Last Updated on Tuesday, 13 September 2016, 0:21 by Denis Chabrol
Baishan Lin, is actively considering taking legal action against Guyanese authorities, a day after the Guyana Revenue Authority (GRA) began seizing equipment and allegations that even personal property was being stolen from the company’s workers at Coomacka, Upper Demerara River.
At the same time, the Chinese company is begging the Guyana government for three more years to acquire US$30 million from the state-owned China Development Bank (CDB) and Long Jiang Forest Industry to begin a wood processing plant that could employ as much as 500 Guyanese. “Guyana has to give them a good signal, show them that their investment is safe here and guaranteed here, no more high risk,” Baishan Lin’s Managing Director, Chu Hongbo told Demerara Waves Online News..
The company’s Attorney-at-Law, Roopnaraine Satram told Demerara Waves Online News that the company was considering whether to take the matter to the International Centre for the Settlement of Investment Disputes in Washington DC or initiate legal action in Guyana’s High Court. He said the company was mindful of seeking an injunction locally because that could affect the prospects of arbitration. “The trouble is that the alternative remedies – if we opt to pursue the local remedy we may waive our right to arbitration in Washington. We are weighing our options,” he said.
The Guyana-China Treaty for the Promotion and Protection of Investments provides for the settlement of disputes at that United States-based dispute settlement mechanism.
Declaring that it would be a “serious decision” to seek a local or foreign remedy, he said the final move depends on meetings between the company and China’s Ambassador to Guyana, CDB and officials in China. He said if Baishan Lin decides to continue with the investment, the company would have to go to arbitration to claim damages. “The point about it will be to recover investment which is in excess of over a hundred million dollars over the last seven years or so,” said Satram.
Chu said since the decision by the Guyana Forestry Commission (GFC) to repossess the forestry concession totaling 680,000 hectares and the Guyana Revenue Authority’s (GRA) seizure of wood processing equipment from the company’s base at Coomacka, the country’s investment image has been tarnished. “We feel angry and hapless about the GRA’s rude and illegal operation. We believe that the GRA’s action has shaken the confidence of investors, all the foreign investors here in Guyana, not only us,” Chu said through an interpreter.
Baishan Lin says it owes GFC about GYD$80 million but denies that it owes GRA GYD$1.58 billion in duties. “We don’t admit that we owe GRA money,” he said, adding that Baishan Lin enjoys standard duty free concessions like any other investor. “For GRA, we have no idea how they confirm how we broke the agreement and I don’t know how they calculate these fines for the duties,” Chu added. The latest three-year agreement ends in 2018.

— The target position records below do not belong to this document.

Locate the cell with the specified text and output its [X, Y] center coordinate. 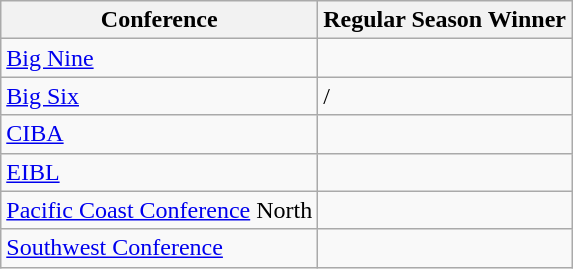
EIBL [160, 172]
Regular Season Winner [445, 20]
Big Six [160, 96]
Southwest Conference [160, 248]
/ [445, 96]
Pacific Coast Conference North [160, 210]
Big Nine [160, 58]
CIBA [160, 134]
Conference [160, 20]
Return (x, y) of the center of cell containing provided text 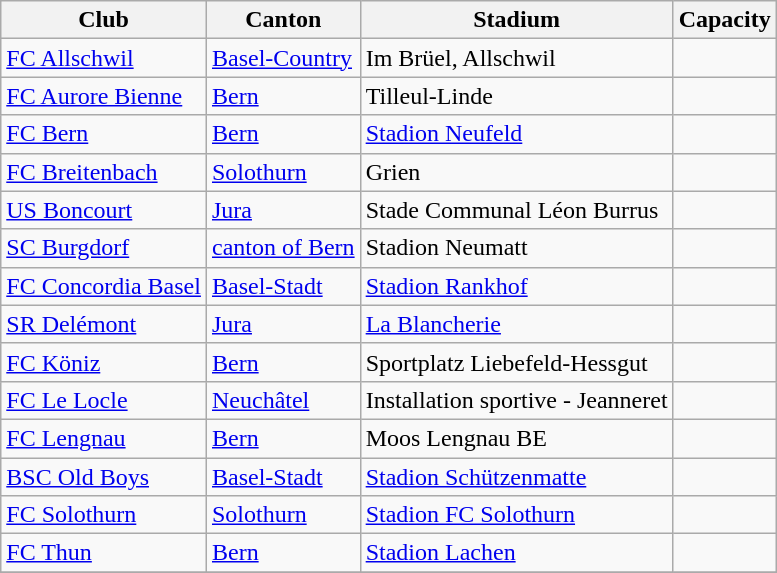
Neuchâtel (283, 400)
FC Le Locle (104, 400)
US Boncourt (104, 210)
canton of Bern (283, 248)
FC Aurore Bienne (104, 96)
SR Delémont (104, 324)
Moos Lengnau BE (516, 438)
FC Allschwil (104, 58)
Stade Communal Léon Burrus (516, 210)
FC Concordia Basel (104, 286)
FC Lengnau (104, 438)
Basel-Country (283, 58)
FC Breitenbach (104, 172)
BSC Old Boys (104, 477)
SC Burgdorf (104, 248)
Stadium (516, 20)
Canton (283, 20)
Sportplatz Liebefeld-Hessgut (516, 362)
La Blancherie (516, 324)
Capacity (724, 20)
Club (104, 20)
Stadion Lachen (516, 553)
Stadion Rankhof (516, 286)
FC Köniz (104, 362)
FC Thun (104, 553)
Installation sportive - Jeanneret (516, 400)
Stadion Neumatt (516, 248)
Grien (516, 172)
Stadion Schützenmatte (516, 477)
Im Brüel, Allschwil (516, 58)
Stadion FC Solothurn (516, 515)
FC Solothurn (104, 515)
Stadion Neufeld (516, 134)
FC Bern (104, 134)
Tilleul-Linde (516, 96)
Determine the (x, y) coordinate at the center of the cell enclosing the given text.  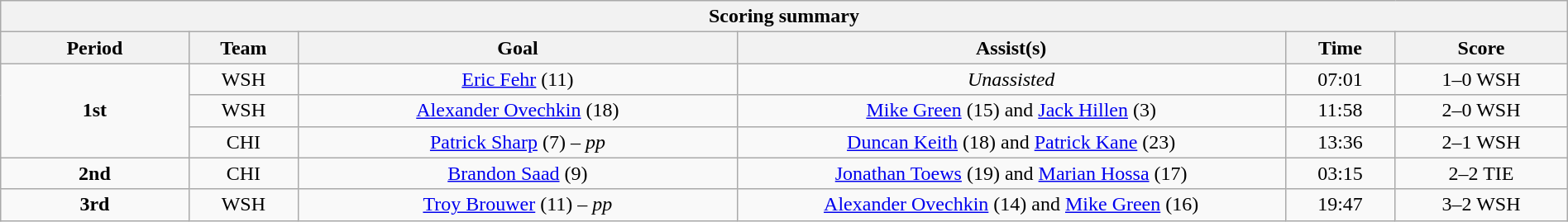
07:01 (1340, 79)
3rd (94, 205)
2–0 WSH (1481, 111)
Goal (518, 48)
11:58 (1340, 111)
Jonathan Toews (19) and Marian Hossa (17) (1011, 174)
Assist(s) (1011, 48)
Scoring summary (784, 17)
Mike Green (15) and Jack Hillen (3) (1011, 111)
19:47 (1340, 205)
Brandon Saad (9) (518, 174)
Duncan Keith (18) and Patrick Kane (23) (1011, 142)
Time (1340, 48)
Eric Fehr (11) (518, 79)
2nd (94, 174)
13:36 (1340, 142)
Score (1481, 48)
Alexander Ovechkin (14) and Mike Green (16) (1011, 205)
1–0 WSH (1481, 79)
1st (94, 111)
Alexander Ovechkin (18) (518, 111)
Unassisted (1011, 79)
Period (94, 48)
Team (243, 48)
03:15 (1340, 174)
2–1 WSH (1481, 142)
Troy Brouwer (11) – pp (518, 205)
Patrick Sharp (7) – pp (518, 142)
2–2 TIE (1481, 174)
3–2 WSH (1481, 205)
Locate the cell with the specified text and output its (x, y) center coordinate. 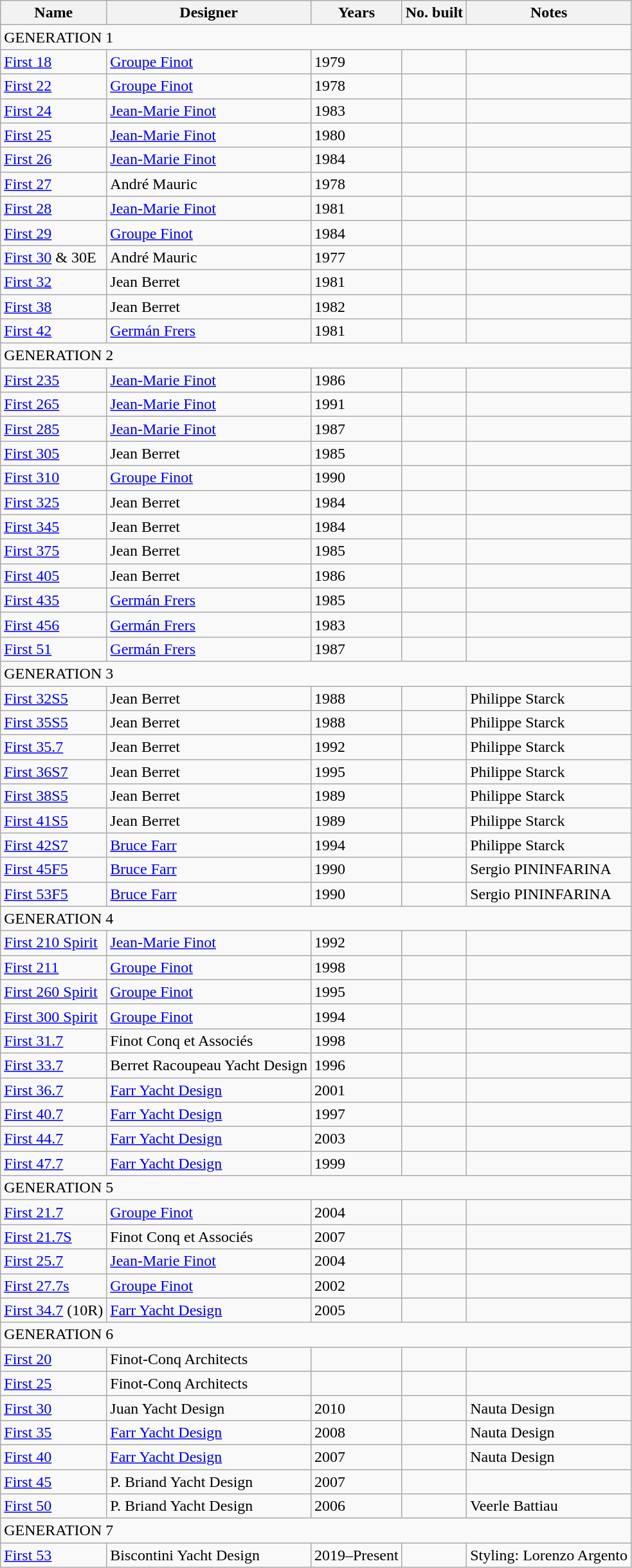
Veerle Battiau (549, 1506)
First 27 (54, 184)
First 25.7 (54, 1261)
1980 (356, 135)
First 53 (54, 1555)
First 305 (54, 453)
GENERATION 7 (316, 1530)
First 435 (54, 600)
First 36S7 (54, 772)
First 405 (54, 575)
First 31.7 (54, 1040)
First 300 Spirit (54, 1016)
GENERATION 2 (316, 356)
First 28 (54, 208)
2005 (356, 1310)
First 45 (54, 1481)
GENERATION 3 (316, 673)
First 345 (54, 527)
First 33.7 (54, 1065)
1982 (356, 307)
2010 (356, 1407)
First 45F5 (54, 869)
First 310 (54, 478)
First 35S5 (54, 723)
First 42 (54, 331)
First 41S5 (54, 820)
First 24 (54, 111)
2002 (356, 1285)
First 40.7 (54, 1114)
First 285 (54, 429)
Biscontini Yacht Design (209, 1555)
Years (356, 13)
Styling: Lorenzo Argento (549, 1555)
Juan Yacht Design (209, 1407)
First 235 (54, 380)
GENERATION 4 (316, 918)
Berret Racoupeau Yacht Design (209, 1065)
First 38S5 (54, 796)
2019–Present (356, 1555)
1979 (356, 62)
First 51 (54, 649)
2003 (356, 1139)
First 30 & 30E (54, 257)
First 21.7 (54, 1212)
First 265 (54, 404)
2008 (356, 1432)
1996 (356, 1065)
First 325 (54, 502)
First 210 Spirit (54, 943)
First 211 (54, 967)
First 375 (54, 551)
First 30 (54, 1407)
First 50 (54, 1506)
First 18 (54, 62)
Name (54, 13)
First 26 (54, 159)
First 27.7s (54, 1285)
First 34.7 (10R) (54, 1310)
First 38 (54, 307)
1991 (356, 404)
1997 (356, 1114)
First 456 (54, 624)
First 35 (54, 1432)
First 21.7S (54, 1236)
Designer (209, 13)
First 47.7 (54, 1163)
First 42S7 (54, 845)
No. built (434, 13)
First 53F5 (54, 894)
First 35.7 (54, 747)
First 260 Spirit (54, 991)
GENERATION 6 (316, 1334)
First 29 (54, 233)
First 32S5 (54, 698)
Notes (549, 13)
1999 (356, 1163)
2006 (356, 1506)
First 22 (54, 86)
First 44.7 (54, 1139)
First 32 (54, 282)
First 40 (54, 1456)
GENERATION 5 (316, 1187)
1977 (356, 257)
2001 (356, 1090)
First 20 (54, 1359)
First 36.7 (54, 1090)
GENERATION 1 (316, 37)
Locate the cell with the specified text and output its (X, Y) center coordinate. 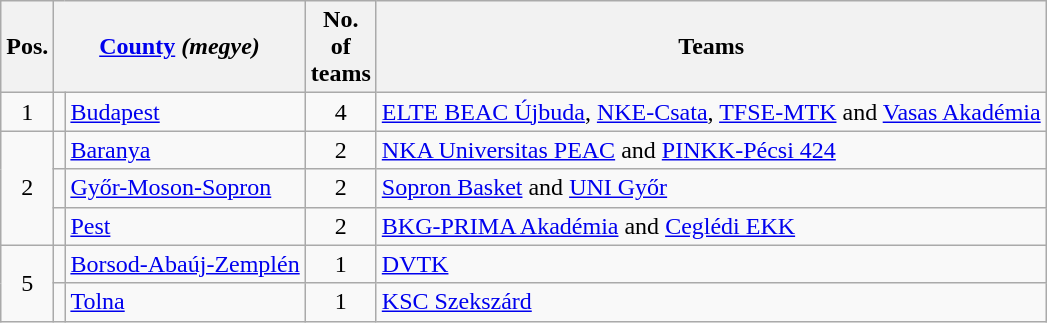
County (megye) (180, 47)
DVTK (711, 264)
Teams (711, 47)
Tolna (185, 302)
Győr-Moson-Sopron (185, 188)
ELTE BEAC Újbuda, NKE-Csata, TFSE-MTK and Vasas Akadémia (711, 112)
Budapest (185, 112)
NKA Universitas PEAC and PINKK-Pécsi 424 (711, 150)
BKG-PRIMA Akadémia and Ceglédi EKK (711, 226)
Pos. (28, 47)
No. of teams (340, 47)
Sopron Basket and UNI Győr (711, 188)
Borsod-Abaúj-Zemplén (185, 264)
4 (340, 112)
KSC Szekszárd (711, 302)
Pest (185, 226)
Baranya (185, 150)
5 (28, 283)
Identify which cell holds the provided text, then report its [x, y] central coordinate. 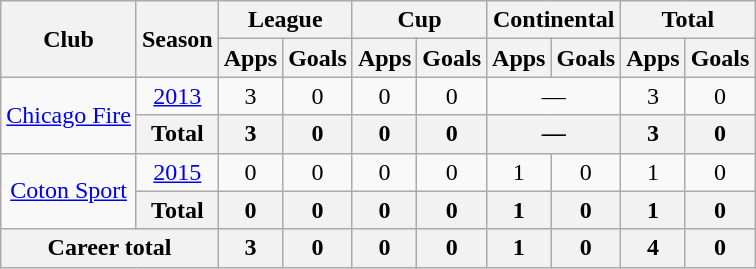
Career total [110, 248]
Season [177, 39]
Coton Sport [69, 191]
Cup [419, 20]
2013 [177, 96]
2015 [177, 172]
League [285, 20]
Continental [554, 20]
Chicago Fire [69, 115]
4 [653, 248]
Club [69, 39]
Scan for the cell matching the given text and deliver its (X, Y) coordinate at center. 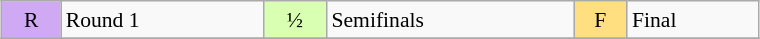
Round 1 (162, 20)
½ (294, 20)
R (32, 20)
Semifinals (450, 20)
F (600, 20)
Final (693, 20)
Detect which cell encompasses the target text, then output its (x, y) center coordinate. 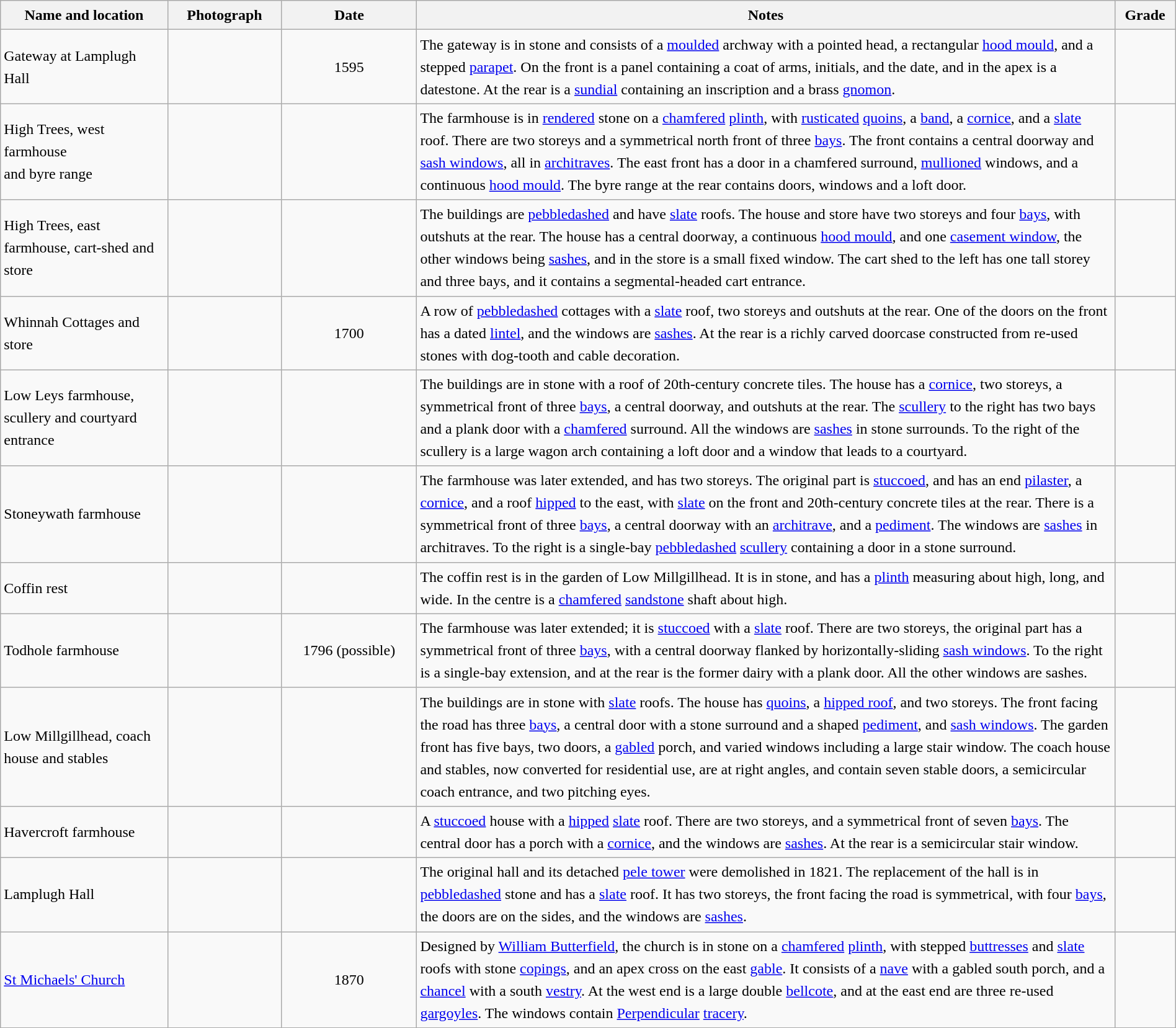
Whinnah Cottages and store (84, 332)
Stoneywath farmhouse (84, 514)
Low Millgillhead, coach house and stables (84, 747)
Grade (1145, 15)
1700 (349, 332)
1796 (possible) (349, 650)
Havercroft farmhouse (84, 831)
High Trees, west farmhouseand byre range (84, 151)
High Trees, east farmhouse, cart-shed and store (84, 248)
Notes (765, 15)
St Michaels' Church (84, 980)
Coffin rest (84, 588)
Gateway at Lamplugh Hall (84, 67)
Lamplugh Hall (84, 894)
Name and location (84, 15)
Photograph (225, 15)
1870 (349, 980)
1595 (349, 67)
Low Leys farmhouse, scullery and courtyard entrance (84, 418)
Date (349, 15)
Todhole farmhouse (84, 650)
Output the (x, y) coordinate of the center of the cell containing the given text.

Told that government decided to scrap the deal partly because the company failed to get into value added production, the Baishan Lin official said since negative publicity dating back 2014, the CDB deemed the investment in Guyana high risk and refused to approve the loan for the building of a wood processing facility at Moblissa off the Linden-Soesdyke Highway. At the same time, he said global economic downturn did not result in the company making a profit.
The company’s explanation came one day after GRA officers turned up at Baishan Lin’s operations at Coomacka and loaded seized steel rods and steel pipes as well as components of a veneer wood processing equipment into several trucks. Baishan Lin’s Trade and Forest Department Manager, Eddie Wang said the GRA did not issue a notice saying that its agents would have been going there to seize equipment. “I tried to explain to (GRA officer) Mr. Singh that these things came a long time to Guyana and duty was paid already. He asked me to show him the paperwork. I said Sir, we were hurrying to come here because we worried about the security guard’s personal security,” he added. Wong said when the agents arrived they took away the Chinese security guard’s phone and placed him to sit outside the building until after the items were loaded and notices of seizure issued. They eventually lined up the workers. Wong claimed that the personal accommodation of the staff was broken into and in one room. He said a shed over the components for the veneer plant collapsed while one of GRA’s heavy duty equipment was removing the parts. “They cannot just behave reckless. They don’t care and they didn’t give a reasonable explanation,” he said.
Wang complained that workers sub-contracted by GRA attempted to steal the personal laptop, one fan, two cartons of cigarettes, a cage with two parrots, engine oil and other items owned by staff at the location. Wong said the items had been already loaded in a truck, but it was only after he raised an alarm that they were found and returned. He said repeated efforts to get the police to visit the location to probe the attempted theft proved futile.
Baishan Lin officials also complained that several vehicles, including privately-owned cars, were seized from its location at the Cacique Hotel aback the Princess Hotel, Providence, East Bank Demerara.
The company says it has already invested almost US$100 million in Guyana during the past seven years.